Que reste-t-il de Lââm en 2024 ?
Après cette émission, la question de l'avenir se pose naturellement. Sa participation à la tournée RFM Party 90 en 2024 à l'Arkéa Arena de Bordeaux montre qu'elle est toujours capable de monter sur scène et de faire vibrer des foules. Mais pour combien de temps ? L'incertitude plane sur la suite de sa carrière. Cherche-t-elle vraiment un retour dans l'album studio, ou se contente-t-elle de ces tournées nostalgie qui sécurisent son présent sans trop l'exposer ? L'article se doit de laisser cette question ouverte. En 2024, Lââm est une artiste en suspens, une survivante de l'industrie qui ne doit plus rien à personne. Si elle décide de rester dans l'ombre, son histoire restera celle d'une étoile filante incroyablement brillante. Si elle revient, ce sera peut-être avec une maturité et une profondeur nouvelles, forgées par l'épreuve du deuil.
Conclusion : une voix qui mérite mieux que l'oubli
Le parcours de Lââm est le reflet d'une époque mais aussi des dérives d'une industrie de plus en plus impitoyable. Avec 4 millions de disques vendus, des tubes ancrés dans la mémoire collective et une présence scénique indéniable, elle a prouvé son talent au-delà du doute raisonnable. Pourtant, elle rejoint la longue liste des stars que le système a digérées et rejetées une fois leur « potentiel commercial » épuisé. Son retrait forcé n'est pas dû à un manque de talent, mais à la conjonction fatale de l'âgisme, du deuil et de l'évolution technologique de la consommation musicale.

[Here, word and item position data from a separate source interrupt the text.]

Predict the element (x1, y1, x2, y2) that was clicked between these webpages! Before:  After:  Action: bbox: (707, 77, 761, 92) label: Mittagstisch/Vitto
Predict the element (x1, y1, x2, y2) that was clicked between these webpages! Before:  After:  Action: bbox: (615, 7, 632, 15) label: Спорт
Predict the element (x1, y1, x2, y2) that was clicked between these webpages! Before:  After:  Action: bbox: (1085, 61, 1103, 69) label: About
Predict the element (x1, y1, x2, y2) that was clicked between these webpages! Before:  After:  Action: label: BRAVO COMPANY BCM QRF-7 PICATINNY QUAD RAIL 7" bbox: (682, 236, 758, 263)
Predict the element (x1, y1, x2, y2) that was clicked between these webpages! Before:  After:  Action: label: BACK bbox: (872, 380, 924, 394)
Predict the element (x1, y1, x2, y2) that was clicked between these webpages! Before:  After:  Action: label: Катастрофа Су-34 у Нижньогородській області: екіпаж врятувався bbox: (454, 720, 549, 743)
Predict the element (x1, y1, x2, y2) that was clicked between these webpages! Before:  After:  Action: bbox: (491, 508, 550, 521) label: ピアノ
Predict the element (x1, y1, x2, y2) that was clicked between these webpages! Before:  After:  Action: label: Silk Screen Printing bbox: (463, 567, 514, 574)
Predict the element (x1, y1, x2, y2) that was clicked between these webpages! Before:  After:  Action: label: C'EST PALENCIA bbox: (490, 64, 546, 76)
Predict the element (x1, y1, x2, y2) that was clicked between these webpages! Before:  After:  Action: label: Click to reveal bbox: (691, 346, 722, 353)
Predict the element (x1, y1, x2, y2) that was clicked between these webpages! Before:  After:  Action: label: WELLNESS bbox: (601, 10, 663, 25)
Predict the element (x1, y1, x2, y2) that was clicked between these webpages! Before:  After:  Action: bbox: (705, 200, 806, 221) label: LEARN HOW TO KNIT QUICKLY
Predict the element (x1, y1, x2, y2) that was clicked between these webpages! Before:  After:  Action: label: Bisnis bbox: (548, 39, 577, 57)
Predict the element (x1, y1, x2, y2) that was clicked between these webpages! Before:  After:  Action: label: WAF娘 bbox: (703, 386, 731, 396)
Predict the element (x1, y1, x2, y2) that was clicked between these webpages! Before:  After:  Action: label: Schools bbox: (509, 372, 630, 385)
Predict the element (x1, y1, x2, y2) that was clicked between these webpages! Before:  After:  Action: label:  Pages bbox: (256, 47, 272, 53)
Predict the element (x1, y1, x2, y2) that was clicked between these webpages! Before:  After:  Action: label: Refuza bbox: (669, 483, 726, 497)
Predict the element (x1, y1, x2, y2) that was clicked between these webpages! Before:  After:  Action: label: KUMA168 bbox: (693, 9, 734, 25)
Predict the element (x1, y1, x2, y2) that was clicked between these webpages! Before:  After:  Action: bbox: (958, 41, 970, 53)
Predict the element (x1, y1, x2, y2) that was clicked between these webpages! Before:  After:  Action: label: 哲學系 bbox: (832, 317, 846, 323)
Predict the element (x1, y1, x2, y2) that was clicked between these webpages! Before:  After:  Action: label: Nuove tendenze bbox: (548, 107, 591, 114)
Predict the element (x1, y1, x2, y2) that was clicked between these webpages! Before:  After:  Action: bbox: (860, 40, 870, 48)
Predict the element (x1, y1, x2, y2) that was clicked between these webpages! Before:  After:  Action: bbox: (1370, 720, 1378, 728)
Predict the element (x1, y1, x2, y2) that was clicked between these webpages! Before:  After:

Cependant, comme le montrent ses apparitions récentes, la voix est toujours là. La flamme, bien que vacillante, ne s'est pas éteinte. Lââm mérite mieux que l'oubli ou le statut de « vintage » dans une tournée rétro. Elle incarne une part importante du patrimoine musical français des années 2000, une époque où la variété francophone dominait encore les ondes. Son histoire, faite de résilience et d'amour inconditionnel pour la musique, n'est peut-être pas encore tout à fait terminée. Peut-être que le temps viendra, loin des pressions des maisons de disques, où elle écrira le chapitre suivant, non pas pour les hit-parades, mais pour elle-même et pour ceux qui l'ont toujours suivie. En attendant, le destin de cette voix aux cheveux roses reste une énigme poignante de la chanson française.